KNU offers splinter group a chance to rejoin the fold
In a bid to bring peace to Kayin State, the Karen National Union has invited a splinter faction to rejoin its ranks, after the latter did battle with the Tatmadaw last month.
THE Karen National Union (KNU) has reached out to a Karen splinter group that clashed with the Tatmadaw last month, telling the group its soldiers can fall into the KNU ranks if it renounces a statement made early this year.
The entreating came in the form of an October 4 statement from the KNU, specifically encouraging the Democratic Karen Buddhist Army (DKBA) to consider joining the KNU, standard-bearer for the country’s longest-running armed opposition movement.
DKBA troops, thought to number around 100 in total, clashed with an allied contingent of Tatmadaw and Border Guard Force soldiers last month in the Mae Tha Waw area of Hlaingbwe township, Kayin State, leading thousands of civilians to flee their homes.
The statement the DKBA is being asked to disavow was made by the group on January 16. It effectively announced the splinter faction’s formation as an independent actor among Myanmar’s myriad ethnic armed groups.
The KNU’s joint secretary No 2, Pado Mahn Mahn, said the DKBA could improve prospects for peace in Kayin State by joining the KNU fold.
The DKBA, led by Colonel Saw Kyaw Thet and Saw San Aung, early this year broke away from the Democratic Karen Benevolent Army, itself a splinter group of the KNU. Both the “Benevolent” DKBA and the KNU signed the so-called nationwide ceasefire agreement in October 2015.
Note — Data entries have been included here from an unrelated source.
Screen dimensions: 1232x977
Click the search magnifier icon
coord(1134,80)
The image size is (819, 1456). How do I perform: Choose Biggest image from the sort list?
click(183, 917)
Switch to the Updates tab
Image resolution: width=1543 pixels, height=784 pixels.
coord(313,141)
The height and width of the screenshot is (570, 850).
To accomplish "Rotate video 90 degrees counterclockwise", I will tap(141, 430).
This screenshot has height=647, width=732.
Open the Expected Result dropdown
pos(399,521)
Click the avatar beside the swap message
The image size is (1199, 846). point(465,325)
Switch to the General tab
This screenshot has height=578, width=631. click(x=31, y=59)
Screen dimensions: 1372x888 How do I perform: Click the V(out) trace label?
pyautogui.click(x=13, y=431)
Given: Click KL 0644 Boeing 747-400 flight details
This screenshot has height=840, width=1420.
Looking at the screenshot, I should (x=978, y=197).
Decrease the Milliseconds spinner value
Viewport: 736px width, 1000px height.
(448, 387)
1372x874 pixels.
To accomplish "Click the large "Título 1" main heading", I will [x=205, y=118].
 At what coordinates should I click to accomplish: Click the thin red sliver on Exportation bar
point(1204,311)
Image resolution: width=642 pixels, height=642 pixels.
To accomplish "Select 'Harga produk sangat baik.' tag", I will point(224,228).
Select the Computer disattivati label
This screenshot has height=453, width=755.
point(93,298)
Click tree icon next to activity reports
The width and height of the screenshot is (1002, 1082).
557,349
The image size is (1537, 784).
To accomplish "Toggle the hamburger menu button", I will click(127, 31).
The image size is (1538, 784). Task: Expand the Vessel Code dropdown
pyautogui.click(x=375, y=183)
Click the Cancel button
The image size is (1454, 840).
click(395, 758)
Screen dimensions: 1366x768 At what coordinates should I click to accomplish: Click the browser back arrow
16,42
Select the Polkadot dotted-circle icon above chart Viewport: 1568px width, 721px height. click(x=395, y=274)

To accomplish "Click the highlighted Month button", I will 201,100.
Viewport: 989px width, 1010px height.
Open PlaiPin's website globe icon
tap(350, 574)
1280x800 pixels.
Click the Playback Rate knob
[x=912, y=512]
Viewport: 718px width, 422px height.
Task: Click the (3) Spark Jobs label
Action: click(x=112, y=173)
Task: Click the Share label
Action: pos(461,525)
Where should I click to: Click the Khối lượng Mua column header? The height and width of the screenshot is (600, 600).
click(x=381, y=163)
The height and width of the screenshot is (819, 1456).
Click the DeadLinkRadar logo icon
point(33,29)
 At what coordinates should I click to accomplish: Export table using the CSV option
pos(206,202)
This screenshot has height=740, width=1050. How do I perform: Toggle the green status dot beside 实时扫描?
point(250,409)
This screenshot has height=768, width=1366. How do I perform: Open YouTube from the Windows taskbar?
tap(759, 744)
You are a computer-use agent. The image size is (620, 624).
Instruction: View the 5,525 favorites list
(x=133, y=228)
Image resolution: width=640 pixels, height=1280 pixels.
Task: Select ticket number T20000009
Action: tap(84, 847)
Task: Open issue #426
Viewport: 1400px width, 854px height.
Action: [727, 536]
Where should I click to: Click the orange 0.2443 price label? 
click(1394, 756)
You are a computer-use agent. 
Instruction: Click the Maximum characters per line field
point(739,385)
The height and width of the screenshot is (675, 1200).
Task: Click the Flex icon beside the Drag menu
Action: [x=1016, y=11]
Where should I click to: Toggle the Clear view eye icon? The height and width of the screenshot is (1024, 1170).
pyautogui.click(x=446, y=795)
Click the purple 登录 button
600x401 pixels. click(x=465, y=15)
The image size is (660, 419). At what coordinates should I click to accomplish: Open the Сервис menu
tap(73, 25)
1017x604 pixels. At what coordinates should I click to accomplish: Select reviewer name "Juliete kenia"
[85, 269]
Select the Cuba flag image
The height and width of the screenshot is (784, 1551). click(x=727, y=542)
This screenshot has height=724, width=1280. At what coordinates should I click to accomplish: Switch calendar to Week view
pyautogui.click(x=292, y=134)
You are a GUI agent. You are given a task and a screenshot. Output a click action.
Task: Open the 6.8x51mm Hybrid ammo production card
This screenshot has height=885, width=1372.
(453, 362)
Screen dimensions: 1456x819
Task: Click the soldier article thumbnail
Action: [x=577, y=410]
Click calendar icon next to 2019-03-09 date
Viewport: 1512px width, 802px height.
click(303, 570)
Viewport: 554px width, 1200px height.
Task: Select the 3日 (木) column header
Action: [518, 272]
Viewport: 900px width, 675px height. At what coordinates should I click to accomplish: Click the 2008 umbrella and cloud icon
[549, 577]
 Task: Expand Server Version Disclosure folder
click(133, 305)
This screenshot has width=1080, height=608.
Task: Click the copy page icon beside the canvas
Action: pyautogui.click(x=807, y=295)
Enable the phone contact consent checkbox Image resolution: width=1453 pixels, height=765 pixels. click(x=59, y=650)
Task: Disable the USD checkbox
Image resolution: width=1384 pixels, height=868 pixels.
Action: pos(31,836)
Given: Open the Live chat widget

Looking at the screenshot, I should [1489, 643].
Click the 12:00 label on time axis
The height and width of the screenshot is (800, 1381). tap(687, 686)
“By rejoining, DKBA troops could stop offensives by the Tatmadaw in our area. It [the KNU statement] was also offering the official opportunity for the DKBA and the KNU to be united again,” Pado Mahn Mahn said.
He added that as an NCA signatory, the KNU had been “anxious” about the recent fighting in Hlaingbwe township.
Though the DKBA has yet to respond to the KNU offer, Ko Kyaw Kyaw, a peace negotiator for the former, welcomed the overture.
“It is good to support the DKBA led by Colonel Saw Kyaw Thet and Saw San Aung. The troops have suffered a serious setback by the attacks of the military and the BGF. It’s kind of a supportive act from the KNU, mother organisation of the DKBA. It’s a good sign,” said Ko Kyaw Kyaw.
The October 4 statement from the KNU said the invitation to the DKBA was in keeping with the goal of a committee formed in 2013 to unite the various Karen armed factions under one banner.
A decision from the DKBA will be announced following a meeting of its leadership.
The KNU is the largest Karen ethnic armed group, as well as the most influential of the eight non-state armed organisations to sign last year’s NCA. Its leaders issued a call last month for all sides to end to the hostilities in Hlaingbwe township.
Pado Mahn Mahn reiterated that call this week, saying the fighting in September could have impacts for stakeholders beyond the three warring parties.
“The Tatmadaw have been on the offensive in the area of the DKBA. This also affects a brigade of the KNU. If the government wants real peace, it should stop the offensives and put in effort to negotiate,” he said. “It is also threatening trust in the nationwide ceasefire agreement.”